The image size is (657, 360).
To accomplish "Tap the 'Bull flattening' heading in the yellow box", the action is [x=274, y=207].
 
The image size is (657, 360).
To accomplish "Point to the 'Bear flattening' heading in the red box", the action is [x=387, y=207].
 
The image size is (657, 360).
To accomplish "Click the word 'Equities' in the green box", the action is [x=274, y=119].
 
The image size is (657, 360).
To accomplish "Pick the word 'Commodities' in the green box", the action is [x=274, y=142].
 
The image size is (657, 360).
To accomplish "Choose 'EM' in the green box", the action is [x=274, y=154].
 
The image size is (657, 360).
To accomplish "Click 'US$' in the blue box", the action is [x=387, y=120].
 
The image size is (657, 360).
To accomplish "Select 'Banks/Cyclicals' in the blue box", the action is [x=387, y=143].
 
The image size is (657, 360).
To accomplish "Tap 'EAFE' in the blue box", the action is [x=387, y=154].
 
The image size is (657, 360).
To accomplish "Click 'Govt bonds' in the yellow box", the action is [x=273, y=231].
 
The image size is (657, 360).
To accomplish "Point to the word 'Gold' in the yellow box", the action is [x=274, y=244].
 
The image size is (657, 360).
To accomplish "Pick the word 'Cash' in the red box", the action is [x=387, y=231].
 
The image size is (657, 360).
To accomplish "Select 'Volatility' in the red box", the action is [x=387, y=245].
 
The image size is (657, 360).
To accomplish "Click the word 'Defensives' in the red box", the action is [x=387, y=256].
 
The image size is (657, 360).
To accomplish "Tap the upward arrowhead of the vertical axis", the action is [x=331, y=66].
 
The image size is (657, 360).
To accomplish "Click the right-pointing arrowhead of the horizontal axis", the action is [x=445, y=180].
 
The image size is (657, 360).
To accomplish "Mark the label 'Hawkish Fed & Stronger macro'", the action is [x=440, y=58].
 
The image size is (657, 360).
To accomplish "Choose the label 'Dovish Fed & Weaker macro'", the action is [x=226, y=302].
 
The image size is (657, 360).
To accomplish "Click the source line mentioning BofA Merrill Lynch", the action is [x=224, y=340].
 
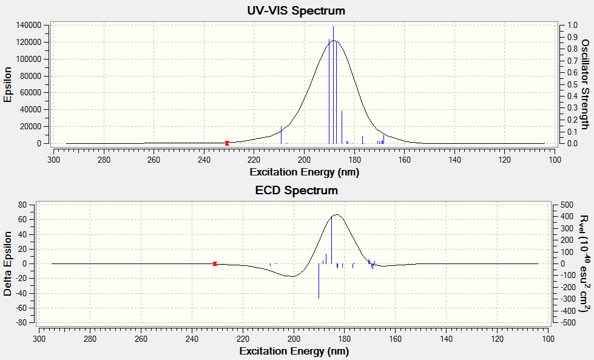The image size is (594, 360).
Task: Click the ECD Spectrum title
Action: coord(296,191)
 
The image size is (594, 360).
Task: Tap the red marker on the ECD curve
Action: coord(215,263)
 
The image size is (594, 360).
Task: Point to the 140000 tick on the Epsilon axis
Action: coord(29,25)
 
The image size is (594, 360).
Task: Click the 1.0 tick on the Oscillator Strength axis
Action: coord(572,26)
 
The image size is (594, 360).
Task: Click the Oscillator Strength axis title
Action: coord(585,84)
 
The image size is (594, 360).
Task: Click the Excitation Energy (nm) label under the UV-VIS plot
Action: coord(304,172)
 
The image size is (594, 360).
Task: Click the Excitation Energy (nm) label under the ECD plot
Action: coord(294,351)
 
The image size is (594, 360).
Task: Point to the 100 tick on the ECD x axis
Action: coord(548,339)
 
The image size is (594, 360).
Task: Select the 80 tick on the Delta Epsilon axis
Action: coord(21,205)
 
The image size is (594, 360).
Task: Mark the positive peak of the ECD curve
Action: coord(336,214)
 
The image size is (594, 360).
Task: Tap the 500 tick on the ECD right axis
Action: coord(565,205)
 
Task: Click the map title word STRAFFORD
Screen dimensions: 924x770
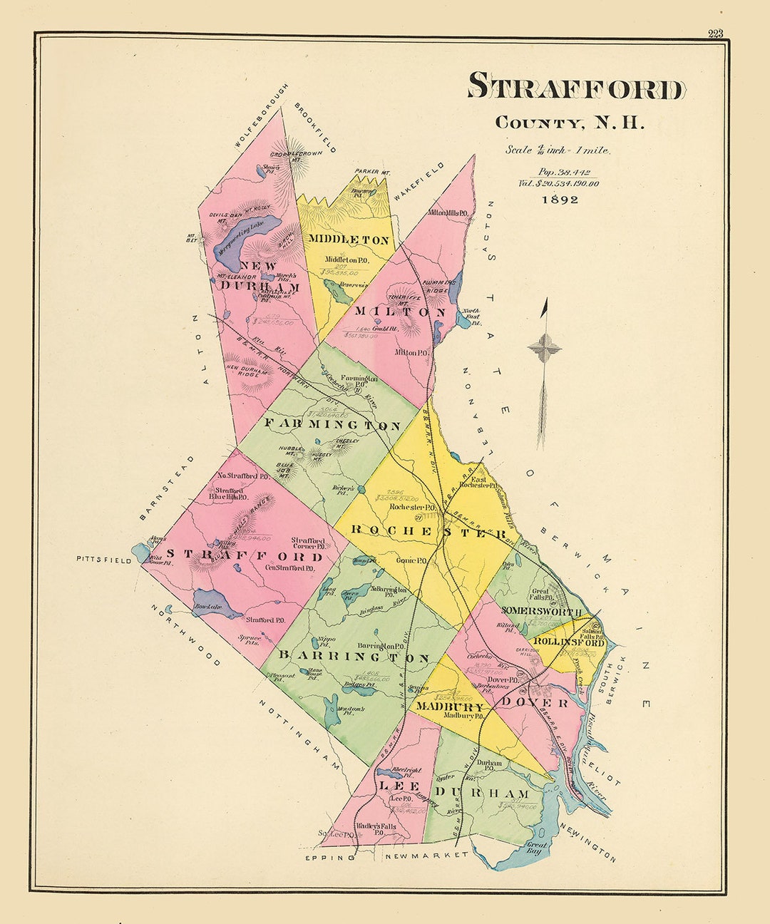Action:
_____
### What to produce
Locate every line in the material above that contains the word "under" and copy each of those lines.

### Output of the exercise
Task: Click the Excitation Energy (nm) label under the UV-VIS plot
Task: Click the Excitation Energy (nm) label under the ECD plot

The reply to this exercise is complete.